Benchmarks
Reproducible: pnpm -F @nkwib/pr-engine bench. The benchmark uses a deterministic synthetic repo (bench/synthetic.ts) — same input every run, no PRNG, no I/O.
Headline number
analyze()runs the full pipeline (mining → churn → cochange → hotspots → risk) over a 10 000-commit / 500-file synthetic repository in ~7.5 ms (median).
That's the deterministic engine work only.
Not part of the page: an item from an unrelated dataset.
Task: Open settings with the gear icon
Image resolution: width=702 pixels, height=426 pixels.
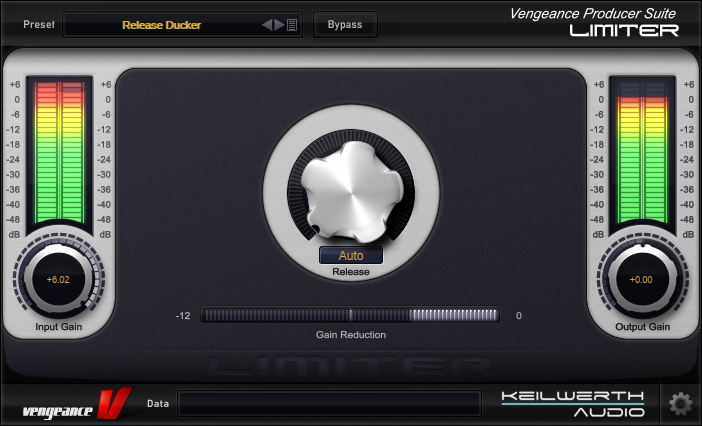Action: coord(680,403)
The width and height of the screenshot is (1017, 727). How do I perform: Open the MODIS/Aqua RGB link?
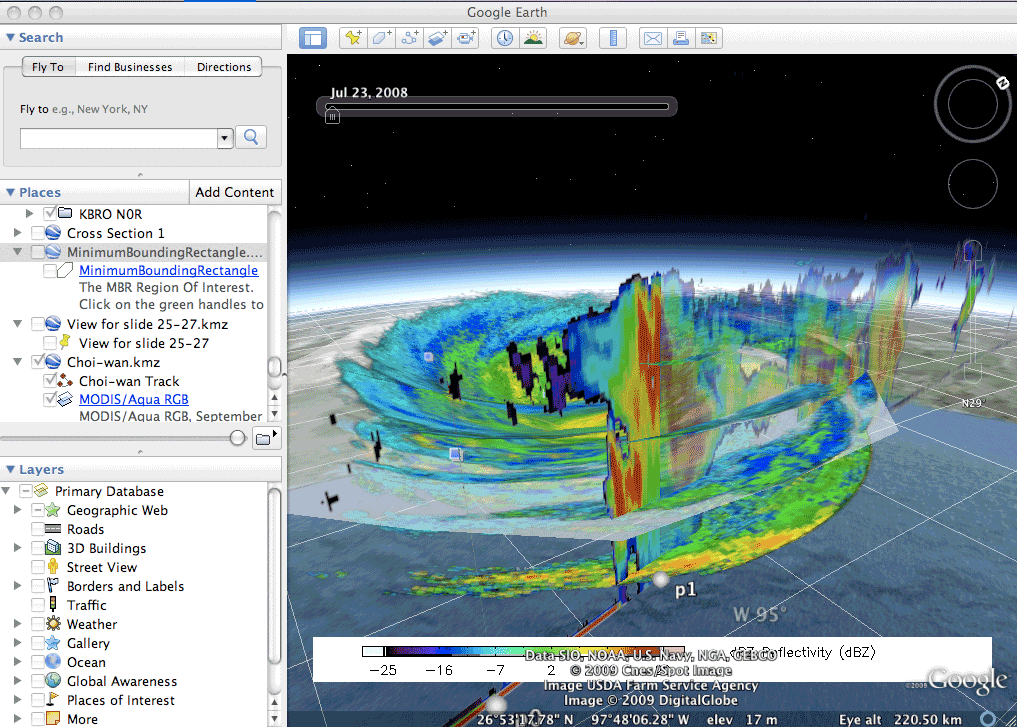134,399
Reading git log from disk is the adapter's job and is dominated by subprocess overhead, not by core compute.
Detailed results
Hardware: Apple Silicon, single-threaded, Node 22. Workload: 10 000 commits, 500 unique files, 5 files-touched per commit, 18 % bug-fix rate.
| Function | Throughput (Hz) | Median (ms) | p99 (ms) | Notes |
|---|---|---|---|---|
mineCommits | 2 190 | 0.46 | 0.71 | Bug-fix classification + signal attribution. |
computeHotspots | 2 232 | 0.45 | 0.57 | Bayesian-smoothed bug-fix density per file. |
computeChurn | 1 262 | 0.79 | 0.95 | Per-file commit / bug-fix counts + first/last-touch. |
computeCochange | 216 | 4.63 | 6.23 | File×file co-modification graph (heaviest engine). |
computeRisk (with mined ready) | 140 | 7.13 | 8.01 | Full risk combinator over the four engines above. |
analyze (end-to-end from raw commits) | 133 | 7.51 | 8.06 | Top-level entry point used by the CLI. |
Variance: ±0.5 % to ±2 % relative (rme), ≥ 67 samples each.
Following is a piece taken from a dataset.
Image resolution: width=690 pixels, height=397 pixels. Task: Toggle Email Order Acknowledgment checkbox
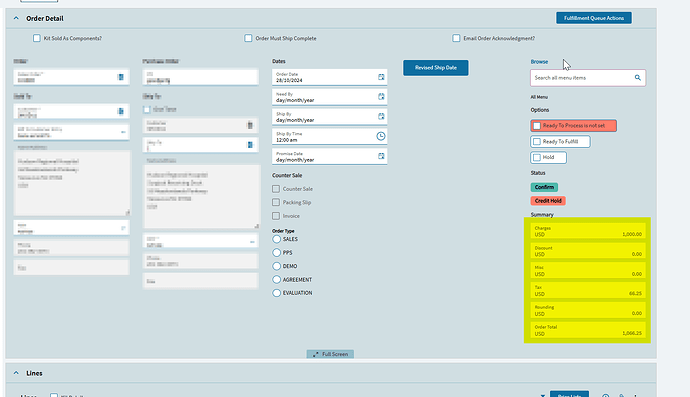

What's measured, what's not
Measured:
- Pure engine compute over an in-memory
CommitRecord[]pre-built by the synthetic generator.
Not measured:
git logsubprocess (LocalAdapter),octokitREST calls (GitHubAdapter): adapter-side, dominated by external I/O.- JSON serialisation of the output: small (under 10 ms even on a 100-file PR), measured separately by the CLI smoke workflow.
- Memory: typical run holds the full mined commit array (~10 k entries, ~5 MB) plus the cochange adjacency (~50–100 k edges, ~5 MB). Under 50 MB peak resident at this scale.
Performance budget
The cochange engine is the only one that scales super-linearly with input size — O(C × F²) where F is files-per-commit. The default maxFilesPerCommit: 50 cap prevents pathological commits (mass-refactor renames) from blowing the budget. ROADMAP § M11.4 set a target of under 30 s on a 5 k-commit fixture; the actual measurement on 10 k commits is ~5 ms.
The analyze() 7.5 ms median is comfortable for use as a sub-step in a hosted PR-review pipeline (where Tier 2 / Tier 3 LLM calls dominate at ~1–10 s each) and for interactive CLI use (the git log subprocess will dominate, not core).
Reproducing
pnpm install
pnpm -F @nkwib/pr-engine bench Bench runs are deterministic — same numbers ± the rme variance. If you see more than 5 % drift between runs on identical hardware, that's a regression — open an issue.
What changed since the last release
The current bench reflects v0.1.0. Subsequent releases will add a row at the top of "Detailed results" with the same workload at the same hardware class so trends are visible at a glance, not buried in commit history.